The inspectors noted some improvement in the area of unplanned entries into TS LCOs in recent months; specifically, 44 unplanned shutdown LCOs occurred from June 2015 to April 2016, but only seven occurred in the last 3 months of this 10 month period. The inspectors determined that the adverse trend of equipment failures did not constitute a

performance deficiency, because the trend, by itself, did not constitute a violation of any NRC requirement. The inspectors inspected individual equipment failures as ROP baseline inspection samples documented in other sections of this report.

Main Control Room Deficiencies (Steady with recent improvement)

The inspectors noted an adverse trend in main control room deficiencies, as evident by a Red station performance metric dating back to mid-2015, when the station metric was redefined to align with the current industry metric. Specifically, in June of 2016, Unit 1 had 69 and Unit 2 had 45, versus a red performance metric threshold of 16 or more.

However, the inspectors noted recent improvements in this area. Specifically, Unit 1 reduced the backlog from 99 in January 2016 to 69 in June, and Unit 2 reduced the backlog from 73 before the fall 2015 refueling outage to 45 in June 2016.

Untimely Reportability Determinations (Steady)

In Section 4OA2.2 of IR 2015-004, the inspectors identified that past operability determinations were untimely in supporting conclusions of LER reportability in 60 days, and listed multiple examples. In response to a LER 05000311/2016-001-000 being submitted well beyond 60 days from the occurrence of the event (see Sections 4OA2.3 and 4OA7 of this report), PSEG performed a review under apparent cause evaluation (ACE) 70183590, to determine the extent of condition relative to missed or late reports under 10 CFR 50.72 and 50.73. PSEG concluded the following: 1) The execution of CAP does not support timely completion of evaluation products to support 60-day LER submittals; 2) SOC and MRC have a low threshold for requesting reportability reviews; and 3) Salem has a high number of supplemental LERs relative to the industry (four in 2015 versus an industry average of less than one), indicating that CAP does not support timely cause evaluation completion, which require LERs to be supplemented. The inspectors noted that PSEGs conclusion 3 above is consistent with a previously identified trend by the inspectors documented in Section 4OA2.2 of IR 2015002, which listed a steady increase in CAP evaluation products and subsequent trend of CAP products falling behind station timeliness goals. As a result of the ACE listed above, PSEG issued a temporary standing order to develop interim guidance until process improvements and controls were institutionalized for reportability, assigned corrective actions to develop procedure improvements and controls for accompanying reportability reviews, and to develop the appropriate change management plan for process changes to perform reportability reviews. The inspectors did not identify any actual violations of 10 CFR 50.72 or 50.73 during the performance of this inspection. The timeliness of reportability determinations remains a minor adverse trend.

Status Control and Human Performance Events (Improving)

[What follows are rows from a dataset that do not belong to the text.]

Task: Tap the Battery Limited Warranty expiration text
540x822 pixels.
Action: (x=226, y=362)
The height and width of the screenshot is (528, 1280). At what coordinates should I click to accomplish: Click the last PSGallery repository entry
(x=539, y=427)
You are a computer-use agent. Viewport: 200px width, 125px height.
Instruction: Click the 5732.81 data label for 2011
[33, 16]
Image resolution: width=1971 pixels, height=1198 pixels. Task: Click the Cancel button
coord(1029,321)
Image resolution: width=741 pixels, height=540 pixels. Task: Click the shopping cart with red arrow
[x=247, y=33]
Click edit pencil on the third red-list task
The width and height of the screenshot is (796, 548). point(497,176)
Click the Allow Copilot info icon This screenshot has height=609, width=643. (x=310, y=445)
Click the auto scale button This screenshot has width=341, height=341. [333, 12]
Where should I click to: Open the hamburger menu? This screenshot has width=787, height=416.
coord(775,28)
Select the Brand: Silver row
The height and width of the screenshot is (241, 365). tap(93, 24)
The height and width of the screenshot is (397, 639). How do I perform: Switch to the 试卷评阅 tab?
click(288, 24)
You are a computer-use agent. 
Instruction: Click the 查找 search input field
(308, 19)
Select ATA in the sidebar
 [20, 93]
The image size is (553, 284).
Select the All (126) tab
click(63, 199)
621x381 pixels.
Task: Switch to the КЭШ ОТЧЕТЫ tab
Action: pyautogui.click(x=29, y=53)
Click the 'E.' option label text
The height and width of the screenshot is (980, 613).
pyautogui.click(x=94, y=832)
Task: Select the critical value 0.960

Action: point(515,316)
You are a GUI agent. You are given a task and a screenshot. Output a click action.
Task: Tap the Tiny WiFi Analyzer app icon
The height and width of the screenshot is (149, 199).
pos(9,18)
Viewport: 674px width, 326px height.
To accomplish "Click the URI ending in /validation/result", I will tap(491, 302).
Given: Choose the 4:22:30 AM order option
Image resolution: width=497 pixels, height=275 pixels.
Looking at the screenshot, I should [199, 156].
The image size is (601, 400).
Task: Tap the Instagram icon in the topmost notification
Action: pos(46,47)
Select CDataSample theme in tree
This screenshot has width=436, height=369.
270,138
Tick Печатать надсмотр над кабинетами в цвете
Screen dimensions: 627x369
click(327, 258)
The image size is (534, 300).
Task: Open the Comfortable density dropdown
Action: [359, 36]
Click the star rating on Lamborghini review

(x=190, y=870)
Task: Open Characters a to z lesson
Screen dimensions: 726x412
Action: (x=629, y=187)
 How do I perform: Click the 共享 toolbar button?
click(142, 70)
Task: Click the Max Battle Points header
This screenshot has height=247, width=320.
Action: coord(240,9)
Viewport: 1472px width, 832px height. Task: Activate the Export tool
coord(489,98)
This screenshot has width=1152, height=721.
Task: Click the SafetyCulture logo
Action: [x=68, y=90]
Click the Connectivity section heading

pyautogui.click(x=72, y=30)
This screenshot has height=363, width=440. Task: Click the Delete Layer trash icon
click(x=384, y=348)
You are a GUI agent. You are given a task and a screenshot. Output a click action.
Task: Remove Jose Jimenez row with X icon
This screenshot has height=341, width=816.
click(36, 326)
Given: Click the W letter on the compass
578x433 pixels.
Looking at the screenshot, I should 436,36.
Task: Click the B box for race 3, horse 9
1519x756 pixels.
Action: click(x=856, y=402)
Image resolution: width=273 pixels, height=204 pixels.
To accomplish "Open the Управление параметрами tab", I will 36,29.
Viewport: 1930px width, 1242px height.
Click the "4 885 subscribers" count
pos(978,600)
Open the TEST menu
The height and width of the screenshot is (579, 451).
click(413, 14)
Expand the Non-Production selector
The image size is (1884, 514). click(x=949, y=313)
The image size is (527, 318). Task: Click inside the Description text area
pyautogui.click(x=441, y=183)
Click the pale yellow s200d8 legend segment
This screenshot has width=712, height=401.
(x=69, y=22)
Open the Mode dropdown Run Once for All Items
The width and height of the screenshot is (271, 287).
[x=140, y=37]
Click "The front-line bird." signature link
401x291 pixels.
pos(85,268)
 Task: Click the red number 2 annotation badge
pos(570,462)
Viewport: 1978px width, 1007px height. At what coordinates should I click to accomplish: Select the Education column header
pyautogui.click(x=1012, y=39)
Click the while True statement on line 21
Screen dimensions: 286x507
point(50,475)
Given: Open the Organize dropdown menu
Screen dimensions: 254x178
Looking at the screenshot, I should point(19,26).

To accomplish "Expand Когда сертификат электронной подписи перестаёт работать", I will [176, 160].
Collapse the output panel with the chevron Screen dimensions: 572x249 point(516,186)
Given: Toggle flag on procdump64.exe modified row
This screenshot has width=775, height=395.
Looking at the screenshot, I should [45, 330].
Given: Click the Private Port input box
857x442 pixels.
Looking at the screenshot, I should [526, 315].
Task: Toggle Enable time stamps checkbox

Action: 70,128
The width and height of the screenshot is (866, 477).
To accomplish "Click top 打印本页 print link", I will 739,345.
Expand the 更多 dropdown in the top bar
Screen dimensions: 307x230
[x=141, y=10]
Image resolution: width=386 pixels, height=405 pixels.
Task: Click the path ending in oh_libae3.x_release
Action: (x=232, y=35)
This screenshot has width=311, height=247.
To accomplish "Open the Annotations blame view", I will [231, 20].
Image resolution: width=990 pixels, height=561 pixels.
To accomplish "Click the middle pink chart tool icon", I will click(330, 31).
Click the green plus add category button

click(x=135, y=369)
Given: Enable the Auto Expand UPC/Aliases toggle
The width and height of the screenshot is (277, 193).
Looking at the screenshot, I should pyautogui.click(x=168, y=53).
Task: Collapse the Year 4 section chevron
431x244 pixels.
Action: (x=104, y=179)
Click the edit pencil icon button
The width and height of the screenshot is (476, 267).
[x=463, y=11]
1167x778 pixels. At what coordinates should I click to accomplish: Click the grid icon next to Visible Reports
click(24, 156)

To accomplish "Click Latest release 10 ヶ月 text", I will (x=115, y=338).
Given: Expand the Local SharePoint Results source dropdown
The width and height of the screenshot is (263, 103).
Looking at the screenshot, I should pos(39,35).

The inspectors previously documented an adverse trend in status control in Section 4OA2.5 of IR 2014005. In December of 2015, Nuclear Oversight identified an adverse trend in status control. In February of 2016, PSEG completed a CCE in response to the adverse trend in plant status control. Additionally, status control was a focus area for the station in 2016. Since that time, the inspectors noted considerable improvement in the area of status control. Specifically, as of June 1, 2016, the station achieved 181 status control event free days. However, in recent months, the inspectors noted several human performance events that were not classified as status control events, though they reflect many of the same behavioral breakdowns in standards and fundamentals. Examples include:

  • April 17: 1B EDG invalid actuation: During the performance of solid state protection system testing in Mode 6 (refueling), the 1B EDG unexpectedly started while an operator in the field was attempting to replace a light bulb on the test box. PSEG performed an investigation and determined that the most likely cause was due to the operators finger bumping the block switch during the bulb replacement, which was enough pressure to allow the test block signal to be momentarily interrupted. PSEG reported this event as a telephone notification under 10 CFR 50.73(a)(1) and (a)(2)(iv)(A) on June 15.
  • April 25: #1 Emergency Compressed Air Compressor trip during leak test -

PSEG performed Quick Human Performance Investigation (QHPI) 70186240 and determined the operator in the control room did not understand the report from the equipment operator in the field, and determined that three-way communication was not used when it should have been.

  • April 19: 22B circulator bypass valve operated in the wrong direction - PSEG performed QHPI 71085972 and determined that an equipment operator did not fully open the 22B circulator outlet valve prior to attempting remote closure of the 22B circulator bypass, which resulted in the bypass valve failing to stroke closed.
  • March 27: Station Blackout (SBO) air compressor tripped - the equipment operator did not follow procedure while testing the SBO air compressor, resulting in a trip of the compressor (20723821).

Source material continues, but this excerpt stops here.